Polymer Injection Molding: Shape Optimization with CFD

Polymer Injection Molding: Shape Optimization with CFD

Polymer Injection Molding: Shape Optimization with CFD

Klaus Straka is one of our absolutely amazing CAESES® users, who is active in the field of polymer injection molding. In the context of fully-automated shape optimization with CFD (fluid flow simulation), he creates incredible parametric geometries with CAESES® that are pretty complex and highly challenging. We are happy to share a few insights with you through an interview with Klaus:


Polymer Injection Molding:
Geometry Modeling, Simulation and Optimization

Interview with Klaus Straka, JKU Linz

FS: Hi Klaus! Can you first describe the industry and the applications you are involved in?

Klaus: At the Institute of Polymer Injection Moulding and Process Automation (ipim) of the Johannes Kepler University in Linz / Austria (JKU) we are working on process simulation and optimization in the field of polymer processing, and more specific, polymer injection molding. The applications cover polymer felt flow simulations in screw plasticizing units with respect to mixing efficiency, the simulation of the injection molding process and thermal simulations of the injection molding modules.

FS: How did you get into this specific field of engineering?

Klaus: After I finished the study of mechatronics at the JKU I worked a few years in industry as a control system engineer for injection molding machines. When the ipim was founded in 2009 I returned to the JKU and started to investigate mixing behavior in plasticizing screws on experiments and simulations.

FS: What is your personal field of expertise?

Klaus: My field of expertise lies in computational methods for fluid dynamics with respect to polymer melt flow and measurement system engineering. The latter is important to judge the correctness of the results of CFD simulation results.

FS: What project do you work on at the moment?

Klaus: I am still working on the simulation of thermal and optical polymer melt homogeneity in screw plasticizing units and there is plenty of work to do.

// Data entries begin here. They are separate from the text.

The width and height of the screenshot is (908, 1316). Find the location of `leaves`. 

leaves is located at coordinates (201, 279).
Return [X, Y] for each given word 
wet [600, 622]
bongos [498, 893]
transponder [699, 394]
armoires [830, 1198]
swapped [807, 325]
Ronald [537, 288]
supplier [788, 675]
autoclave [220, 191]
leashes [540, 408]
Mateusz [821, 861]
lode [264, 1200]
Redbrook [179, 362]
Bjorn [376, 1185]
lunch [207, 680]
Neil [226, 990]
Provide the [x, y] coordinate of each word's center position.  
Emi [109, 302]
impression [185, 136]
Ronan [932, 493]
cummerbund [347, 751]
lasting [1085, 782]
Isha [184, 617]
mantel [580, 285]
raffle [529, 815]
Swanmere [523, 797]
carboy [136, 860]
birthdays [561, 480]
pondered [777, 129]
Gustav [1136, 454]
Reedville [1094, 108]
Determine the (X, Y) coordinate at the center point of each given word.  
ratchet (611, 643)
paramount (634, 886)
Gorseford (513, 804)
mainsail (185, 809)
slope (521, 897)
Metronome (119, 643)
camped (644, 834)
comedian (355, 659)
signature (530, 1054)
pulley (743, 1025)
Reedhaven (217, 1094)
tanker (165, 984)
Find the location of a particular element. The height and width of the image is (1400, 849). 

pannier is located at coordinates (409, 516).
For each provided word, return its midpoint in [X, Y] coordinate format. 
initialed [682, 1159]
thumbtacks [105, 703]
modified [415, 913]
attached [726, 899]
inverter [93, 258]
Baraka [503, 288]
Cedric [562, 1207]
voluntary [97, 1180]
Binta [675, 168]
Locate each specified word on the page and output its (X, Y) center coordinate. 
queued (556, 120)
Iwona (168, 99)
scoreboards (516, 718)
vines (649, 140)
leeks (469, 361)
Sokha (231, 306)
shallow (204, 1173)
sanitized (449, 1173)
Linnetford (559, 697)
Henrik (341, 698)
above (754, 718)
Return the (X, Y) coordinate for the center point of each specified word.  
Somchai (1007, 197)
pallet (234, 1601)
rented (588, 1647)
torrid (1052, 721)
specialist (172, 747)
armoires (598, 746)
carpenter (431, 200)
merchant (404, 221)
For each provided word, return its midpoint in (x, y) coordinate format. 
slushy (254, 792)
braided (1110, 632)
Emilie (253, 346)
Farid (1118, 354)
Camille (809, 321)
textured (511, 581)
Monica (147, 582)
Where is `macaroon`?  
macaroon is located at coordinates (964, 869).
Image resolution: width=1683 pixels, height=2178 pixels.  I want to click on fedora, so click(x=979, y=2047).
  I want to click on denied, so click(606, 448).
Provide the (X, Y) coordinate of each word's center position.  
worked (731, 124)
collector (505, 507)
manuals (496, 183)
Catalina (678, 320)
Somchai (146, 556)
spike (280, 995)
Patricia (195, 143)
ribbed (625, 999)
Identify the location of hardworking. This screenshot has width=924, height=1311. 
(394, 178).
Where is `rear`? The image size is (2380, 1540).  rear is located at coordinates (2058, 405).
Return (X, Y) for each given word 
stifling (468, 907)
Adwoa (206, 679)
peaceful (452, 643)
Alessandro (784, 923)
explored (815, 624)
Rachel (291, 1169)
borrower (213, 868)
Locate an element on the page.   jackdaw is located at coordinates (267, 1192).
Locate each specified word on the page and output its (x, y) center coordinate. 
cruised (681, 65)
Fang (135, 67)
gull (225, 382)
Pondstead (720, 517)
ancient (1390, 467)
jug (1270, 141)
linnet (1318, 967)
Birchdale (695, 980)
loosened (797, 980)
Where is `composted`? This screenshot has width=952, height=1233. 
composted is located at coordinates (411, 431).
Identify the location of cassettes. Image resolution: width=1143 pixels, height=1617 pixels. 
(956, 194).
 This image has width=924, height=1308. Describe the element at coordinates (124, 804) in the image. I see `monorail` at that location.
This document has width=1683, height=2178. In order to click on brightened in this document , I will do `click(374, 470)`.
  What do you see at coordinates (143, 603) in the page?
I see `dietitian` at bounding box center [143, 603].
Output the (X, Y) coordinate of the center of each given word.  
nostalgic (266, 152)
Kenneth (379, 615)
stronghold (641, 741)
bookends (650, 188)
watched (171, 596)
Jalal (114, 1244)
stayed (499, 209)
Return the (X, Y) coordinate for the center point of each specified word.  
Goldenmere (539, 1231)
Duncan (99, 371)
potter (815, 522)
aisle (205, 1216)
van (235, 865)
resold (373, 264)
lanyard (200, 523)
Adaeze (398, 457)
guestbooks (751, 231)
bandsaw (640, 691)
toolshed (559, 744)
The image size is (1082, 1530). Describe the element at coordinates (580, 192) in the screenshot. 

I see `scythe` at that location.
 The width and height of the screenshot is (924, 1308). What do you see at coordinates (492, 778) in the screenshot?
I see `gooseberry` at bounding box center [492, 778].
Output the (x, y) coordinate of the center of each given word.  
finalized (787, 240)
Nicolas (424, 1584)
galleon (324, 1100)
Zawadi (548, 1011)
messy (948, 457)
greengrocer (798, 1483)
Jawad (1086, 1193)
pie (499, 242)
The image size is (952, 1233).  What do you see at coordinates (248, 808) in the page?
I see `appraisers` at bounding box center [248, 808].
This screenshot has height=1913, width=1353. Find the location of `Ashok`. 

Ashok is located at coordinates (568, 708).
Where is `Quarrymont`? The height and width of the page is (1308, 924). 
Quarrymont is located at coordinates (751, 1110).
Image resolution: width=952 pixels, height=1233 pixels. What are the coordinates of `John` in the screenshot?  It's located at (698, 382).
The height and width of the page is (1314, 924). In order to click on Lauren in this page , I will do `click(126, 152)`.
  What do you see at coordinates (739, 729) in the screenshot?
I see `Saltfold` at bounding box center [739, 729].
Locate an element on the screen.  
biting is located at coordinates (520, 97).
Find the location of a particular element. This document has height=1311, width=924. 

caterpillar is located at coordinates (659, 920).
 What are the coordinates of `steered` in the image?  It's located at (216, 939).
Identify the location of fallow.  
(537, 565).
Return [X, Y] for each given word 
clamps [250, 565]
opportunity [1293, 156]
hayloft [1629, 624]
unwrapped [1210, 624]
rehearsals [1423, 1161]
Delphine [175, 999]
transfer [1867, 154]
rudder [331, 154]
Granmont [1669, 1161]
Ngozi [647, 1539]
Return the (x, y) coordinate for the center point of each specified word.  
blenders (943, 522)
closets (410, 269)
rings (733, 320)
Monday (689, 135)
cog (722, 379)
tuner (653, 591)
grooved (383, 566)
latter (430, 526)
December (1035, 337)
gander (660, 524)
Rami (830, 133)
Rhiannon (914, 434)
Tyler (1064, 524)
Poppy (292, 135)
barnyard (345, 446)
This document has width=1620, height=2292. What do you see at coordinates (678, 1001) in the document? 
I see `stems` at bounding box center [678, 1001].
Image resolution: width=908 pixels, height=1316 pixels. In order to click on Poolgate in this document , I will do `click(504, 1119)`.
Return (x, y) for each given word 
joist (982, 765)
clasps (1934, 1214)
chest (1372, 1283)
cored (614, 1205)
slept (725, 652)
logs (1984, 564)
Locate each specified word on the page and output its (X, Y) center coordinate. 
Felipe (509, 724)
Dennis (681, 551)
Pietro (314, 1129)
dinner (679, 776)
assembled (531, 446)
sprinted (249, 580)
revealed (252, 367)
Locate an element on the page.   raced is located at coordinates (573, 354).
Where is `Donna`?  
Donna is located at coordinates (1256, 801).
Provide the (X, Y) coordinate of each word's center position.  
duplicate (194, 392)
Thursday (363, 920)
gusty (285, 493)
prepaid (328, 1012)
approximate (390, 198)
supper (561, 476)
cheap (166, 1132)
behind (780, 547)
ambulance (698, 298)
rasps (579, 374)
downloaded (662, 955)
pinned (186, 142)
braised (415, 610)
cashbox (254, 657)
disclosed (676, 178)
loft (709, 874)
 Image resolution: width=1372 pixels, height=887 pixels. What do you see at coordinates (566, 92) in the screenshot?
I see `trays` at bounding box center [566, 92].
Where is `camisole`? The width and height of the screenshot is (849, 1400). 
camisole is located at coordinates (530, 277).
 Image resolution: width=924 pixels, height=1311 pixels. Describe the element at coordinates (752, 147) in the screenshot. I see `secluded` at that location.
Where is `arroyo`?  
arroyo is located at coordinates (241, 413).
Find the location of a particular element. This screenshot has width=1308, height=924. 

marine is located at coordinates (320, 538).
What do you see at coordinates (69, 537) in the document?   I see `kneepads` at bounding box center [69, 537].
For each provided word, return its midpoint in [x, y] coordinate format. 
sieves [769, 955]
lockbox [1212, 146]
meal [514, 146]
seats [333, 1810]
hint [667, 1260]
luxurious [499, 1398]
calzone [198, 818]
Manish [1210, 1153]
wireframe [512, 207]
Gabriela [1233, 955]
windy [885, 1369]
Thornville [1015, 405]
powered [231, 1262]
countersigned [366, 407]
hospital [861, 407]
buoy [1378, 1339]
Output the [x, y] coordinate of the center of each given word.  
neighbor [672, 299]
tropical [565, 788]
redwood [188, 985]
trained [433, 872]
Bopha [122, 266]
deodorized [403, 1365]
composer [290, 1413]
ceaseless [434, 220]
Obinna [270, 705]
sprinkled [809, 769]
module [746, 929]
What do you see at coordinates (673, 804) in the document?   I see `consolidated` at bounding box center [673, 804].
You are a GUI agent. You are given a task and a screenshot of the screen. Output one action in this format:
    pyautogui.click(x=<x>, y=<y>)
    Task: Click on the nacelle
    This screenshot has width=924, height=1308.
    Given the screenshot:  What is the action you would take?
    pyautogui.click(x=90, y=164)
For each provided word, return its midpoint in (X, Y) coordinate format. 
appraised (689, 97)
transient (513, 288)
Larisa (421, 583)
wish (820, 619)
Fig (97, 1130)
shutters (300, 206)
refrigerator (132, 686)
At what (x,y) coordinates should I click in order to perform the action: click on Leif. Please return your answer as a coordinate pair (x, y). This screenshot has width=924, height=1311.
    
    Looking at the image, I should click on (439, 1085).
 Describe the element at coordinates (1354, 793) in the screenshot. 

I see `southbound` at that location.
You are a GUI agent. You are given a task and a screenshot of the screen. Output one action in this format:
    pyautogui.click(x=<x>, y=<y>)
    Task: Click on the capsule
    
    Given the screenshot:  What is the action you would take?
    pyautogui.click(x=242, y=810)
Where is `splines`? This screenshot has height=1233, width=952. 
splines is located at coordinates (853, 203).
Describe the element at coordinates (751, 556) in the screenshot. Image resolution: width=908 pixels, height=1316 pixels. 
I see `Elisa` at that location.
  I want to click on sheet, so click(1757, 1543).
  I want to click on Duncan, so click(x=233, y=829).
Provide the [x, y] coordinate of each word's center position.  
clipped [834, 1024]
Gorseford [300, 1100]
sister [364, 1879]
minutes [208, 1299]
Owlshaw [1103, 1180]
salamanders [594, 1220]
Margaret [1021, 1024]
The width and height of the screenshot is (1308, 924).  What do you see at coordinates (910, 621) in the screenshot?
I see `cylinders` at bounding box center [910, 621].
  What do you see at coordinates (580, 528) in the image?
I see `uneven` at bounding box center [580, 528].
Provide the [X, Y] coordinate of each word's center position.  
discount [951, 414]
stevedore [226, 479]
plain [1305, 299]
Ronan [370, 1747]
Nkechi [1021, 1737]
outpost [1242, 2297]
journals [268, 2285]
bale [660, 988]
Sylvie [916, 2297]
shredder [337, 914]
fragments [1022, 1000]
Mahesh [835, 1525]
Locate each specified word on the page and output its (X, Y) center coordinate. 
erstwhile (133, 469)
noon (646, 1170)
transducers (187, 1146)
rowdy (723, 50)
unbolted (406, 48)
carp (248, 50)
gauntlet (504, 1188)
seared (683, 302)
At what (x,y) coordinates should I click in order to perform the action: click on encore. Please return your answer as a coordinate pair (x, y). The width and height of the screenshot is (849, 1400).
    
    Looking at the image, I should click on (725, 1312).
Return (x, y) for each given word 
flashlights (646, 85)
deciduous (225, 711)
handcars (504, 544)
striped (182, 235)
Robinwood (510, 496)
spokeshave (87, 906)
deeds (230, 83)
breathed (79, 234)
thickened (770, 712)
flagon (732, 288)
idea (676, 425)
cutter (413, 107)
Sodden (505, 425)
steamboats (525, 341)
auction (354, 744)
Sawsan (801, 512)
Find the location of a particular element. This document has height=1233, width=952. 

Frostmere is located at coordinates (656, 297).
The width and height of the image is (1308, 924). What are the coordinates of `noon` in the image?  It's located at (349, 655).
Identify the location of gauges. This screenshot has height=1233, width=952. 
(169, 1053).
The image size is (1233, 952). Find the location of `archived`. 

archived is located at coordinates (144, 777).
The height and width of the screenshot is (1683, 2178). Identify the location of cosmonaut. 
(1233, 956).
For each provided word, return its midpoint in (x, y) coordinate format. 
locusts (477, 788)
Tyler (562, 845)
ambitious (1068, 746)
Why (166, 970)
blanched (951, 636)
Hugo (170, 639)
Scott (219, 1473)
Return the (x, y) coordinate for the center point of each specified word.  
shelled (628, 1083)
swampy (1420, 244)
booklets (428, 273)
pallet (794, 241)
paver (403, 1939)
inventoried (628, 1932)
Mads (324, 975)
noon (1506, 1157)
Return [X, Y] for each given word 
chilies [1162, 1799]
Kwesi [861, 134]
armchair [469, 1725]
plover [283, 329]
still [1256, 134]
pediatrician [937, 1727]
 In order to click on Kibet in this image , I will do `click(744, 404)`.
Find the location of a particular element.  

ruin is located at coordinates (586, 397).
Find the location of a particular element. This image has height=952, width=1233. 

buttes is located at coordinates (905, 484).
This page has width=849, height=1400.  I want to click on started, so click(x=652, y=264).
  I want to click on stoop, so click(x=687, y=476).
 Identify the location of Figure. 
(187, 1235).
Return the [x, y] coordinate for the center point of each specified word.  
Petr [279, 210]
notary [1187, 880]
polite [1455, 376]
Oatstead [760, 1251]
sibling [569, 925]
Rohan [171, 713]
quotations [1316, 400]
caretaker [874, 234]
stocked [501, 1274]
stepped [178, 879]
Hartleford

shear head for polymer injection molding

Variable CAESES geometry model of the shear head for polymer injection molding

FS: What are the most challenging parts of this project?

Klaus: In the past the most challenging parts have been the extension of the numerical methods and the implementation of a high-order particle tracking method in the used CFD software. Now, the parametric description of the complex geometries as well as the generation of a suitable numerical grid is somewhat time consuming. And finally the interaction of several software tools makes the design studies error-prone.

FS: Which software solutions do you use for your engineering tasks?

Klaus: For the CFD part we use the open source package OpenFOAM which we extended to correctly model the flow of polymer melts. For post processing of simulation and measurements we typically use MATLAB as it is fast and comparatively easy to use. In the past the description of the screw geometries and flow domains was done with PTC Creo, which is now done by CAESES.

“By using CAESES we are able to automate our design and process simulation chain with the benefit of a faster and less error prone process setup.”

Klaus Straka – JKU Linz

FS: How does CAESES further support you in your work?

Klaus: CAESES simplifies and reduces errors in the engineering work as it is possible to highly automate the workflow. First and foremost, CAESES is quite powerful in the parametric description of my target geometries. Next, it is quite easy to automatically adapt input files for OpenFOAM, the so-called dictionaries, prior to the simulation. The same is true for my MATLAB post processing scripts. And once the process is set up correctly for a base geometry, you can perform design studies with nearly no effort.

FS: What do you like about CAESES, what do you think makes it unique?

Klaus: What I like best is the smooth interaction of CAESES with OpenFOAM and MATLAB and the above described ability to automate the engineering process. In my case, this is varying geometry parameter of a screw head, start a simulation in OpenFOAM, do the post processing in MATLAB and analyse the results in a single software environment.

FS: What are your time frame and the rough schedule for your current work?

Klaus: By now, the geometry setup and performing design studies for screw mixing heads runs reasonably well and stable. In the near future it is planned to take a closer look on the optimization capabilities of CAESES. I am confident that this feature will reduce the amount of simulation time necessary to improve the mixing ability of plasticizing screw heads.

FS: Klaus, thanks a lot for sharing this interesting insights and for allowing us to publish these impressive geometries!